[Item coordinate listing]

###

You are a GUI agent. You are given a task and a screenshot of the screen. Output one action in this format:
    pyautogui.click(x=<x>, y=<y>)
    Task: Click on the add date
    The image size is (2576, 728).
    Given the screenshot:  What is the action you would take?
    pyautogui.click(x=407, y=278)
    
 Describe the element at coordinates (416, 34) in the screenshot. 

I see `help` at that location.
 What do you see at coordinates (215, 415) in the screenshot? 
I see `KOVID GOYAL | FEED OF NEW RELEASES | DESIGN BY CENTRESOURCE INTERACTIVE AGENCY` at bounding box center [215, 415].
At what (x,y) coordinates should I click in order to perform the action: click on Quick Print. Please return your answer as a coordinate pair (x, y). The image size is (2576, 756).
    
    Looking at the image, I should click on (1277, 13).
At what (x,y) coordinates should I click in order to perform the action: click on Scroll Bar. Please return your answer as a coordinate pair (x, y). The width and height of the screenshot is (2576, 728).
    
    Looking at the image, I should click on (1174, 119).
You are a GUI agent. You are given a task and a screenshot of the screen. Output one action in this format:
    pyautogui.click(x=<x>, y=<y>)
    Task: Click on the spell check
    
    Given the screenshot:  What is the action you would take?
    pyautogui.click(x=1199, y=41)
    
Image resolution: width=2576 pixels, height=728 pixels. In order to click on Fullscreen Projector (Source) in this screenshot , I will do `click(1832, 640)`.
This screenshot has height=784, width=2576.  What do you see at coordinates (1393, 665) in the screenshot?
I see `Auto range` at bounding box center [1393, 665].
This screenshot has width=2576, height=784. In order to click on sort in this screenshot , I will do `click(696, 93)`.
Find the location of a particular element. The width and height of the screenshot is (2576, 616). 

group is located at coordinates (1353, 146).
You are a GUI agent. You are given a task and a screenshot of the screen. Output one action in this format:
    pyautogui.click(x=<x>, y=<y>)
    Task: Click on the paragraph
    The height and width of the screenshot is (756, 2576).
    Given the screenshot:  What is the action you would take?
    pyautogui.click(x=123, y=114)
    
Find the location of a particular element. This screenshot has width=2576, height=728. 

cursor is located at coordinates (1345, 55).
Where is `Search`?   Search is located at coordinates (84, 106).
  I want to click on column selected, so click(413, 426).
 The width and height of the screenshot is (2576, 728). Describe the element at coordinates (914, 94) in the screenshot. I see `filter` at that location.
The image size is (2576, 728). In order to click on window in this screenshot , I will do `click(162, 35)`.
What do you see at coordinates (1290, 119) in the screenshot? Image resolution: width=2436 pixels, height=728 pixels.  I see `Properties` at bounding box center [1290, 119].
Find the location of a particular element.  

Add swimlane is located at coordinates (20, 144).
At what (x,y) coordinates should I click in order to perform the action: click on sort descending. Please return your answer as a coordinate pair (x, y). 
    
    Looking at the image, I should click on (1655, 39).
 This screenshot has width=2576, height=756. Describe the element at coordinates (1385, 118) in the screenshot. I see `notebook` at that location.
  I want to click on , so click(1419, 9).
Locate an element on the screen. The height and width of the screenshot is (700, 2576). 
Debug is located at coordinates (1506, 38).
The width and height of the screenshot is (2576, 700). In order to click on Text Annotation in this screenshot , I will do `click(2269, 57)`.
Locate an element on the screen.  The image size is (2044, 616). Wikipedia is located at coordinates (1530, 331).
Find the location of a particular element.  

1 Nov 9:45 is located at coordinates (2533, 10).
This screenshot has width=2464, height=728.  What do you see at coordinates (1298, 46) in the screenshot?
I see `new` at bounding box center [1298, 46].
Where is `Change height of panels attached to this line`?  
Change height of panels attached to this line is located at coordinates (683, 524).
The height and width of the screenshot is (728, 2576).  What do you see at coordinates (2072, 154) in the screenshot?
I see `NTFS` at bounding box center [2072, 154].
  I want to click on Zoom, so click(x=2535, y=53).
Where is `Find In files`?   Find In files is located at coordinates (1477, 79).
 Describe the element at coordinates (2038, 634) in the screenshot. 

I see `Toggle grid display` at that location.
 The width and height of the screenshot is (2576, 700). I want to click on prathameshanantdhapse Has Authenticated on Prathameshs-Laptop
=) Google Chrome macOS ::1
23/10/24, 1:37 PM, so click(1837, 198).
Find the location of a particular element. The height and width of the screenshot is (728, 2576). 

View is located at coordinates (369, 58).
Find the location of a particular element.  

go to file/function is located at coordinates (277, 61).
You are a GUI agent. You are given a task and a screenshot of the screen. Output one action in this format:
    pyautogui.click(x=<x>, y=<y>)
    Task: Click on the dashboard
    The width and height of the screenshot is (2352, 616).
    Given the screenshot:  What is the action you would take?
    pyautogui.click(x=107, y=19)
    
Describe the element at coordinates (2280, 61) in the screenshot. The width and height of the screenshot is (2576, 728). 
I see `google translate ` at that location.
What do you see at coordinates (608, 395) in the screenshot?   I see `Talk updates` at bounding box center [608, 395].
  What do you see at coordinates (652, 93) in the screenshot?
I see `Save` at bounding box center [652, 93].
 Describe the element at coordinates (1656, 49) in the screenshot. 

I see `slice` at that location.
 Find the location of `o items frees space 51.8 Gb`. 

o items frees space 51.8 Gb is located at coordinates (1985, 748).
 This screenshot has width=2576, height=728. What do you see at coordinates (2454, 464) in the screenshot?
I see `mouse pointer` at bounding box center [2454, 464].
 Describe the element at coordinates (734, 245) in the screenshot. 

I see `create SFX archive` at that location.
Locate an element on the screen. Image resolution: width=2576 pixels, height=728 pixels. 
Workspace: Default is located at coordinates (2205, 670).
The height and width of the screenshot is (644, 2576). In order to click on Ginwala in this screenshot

###

> Given task: Lay out the listing from the line with "coordinates (1530, 331)." to the line with "go to file/function" as a Markdown table with two columns, Entry and Text. Number each row in Entry and put the line in Text, leaving out blank lines.

> Correct output:
| Entry | Text |
|---|---|
| 1 | Locate an element on the screen.  The image size is (2044, 616). Wikipedia is located at coordinates (1530, 331). |
| 2 | Find the location of a particular element.   |
| 3 | 1 Nov 9:45 is located at coordinates (2533, 10). |
| 4 | This screenshot has width=2464, height=728.  What do you see at coordinates (1298, 46) in the screenshot? |
| 5 | I see `new` at bounding box center [1298, 46]. |
| 6 | Where is `Change height of panels attached to this line`?   |
| 7 | Change height of panels attached to this line is located at coordinates (683, 524). |
| 8 | The height and width of the screenshot is (728, 2576).  What do you see at coordinates (2072, 154) in the screenshot? |
| 9 | I see `NTFS` at bounding box center [2072, 154]. |
| 10 |   I want to click on Zoom, so click(x=2535, y=53). |
| 11 | Where is `Find In files`?   Find In files is located at coordinates (1477, 79). |
| 12 |  Describe the element at coordinates (2038, 634) in the screenshot.  |
| 13 | I see `Toggle grid display` at that location. |
| 14 |  The width and height of the screenshot is (2576, 700). I want to click on prathameshanantdhapse Has Authenticated on Prathameshs-Laptop |
| 15 | =) Google Chrome macOS ::1 |
| 16 | 23/10/24, 1:37 PM, so click(1837, 198). |
| 17 | Find the location of a particular element. The height and width of the screenshot is (728, 2576).  |
| 18 | View is located at coordinates (369, 58). |
| 19 | Find the location of a particular element.   |
| 20 | go to file/function is located at coordinates (277, 61). |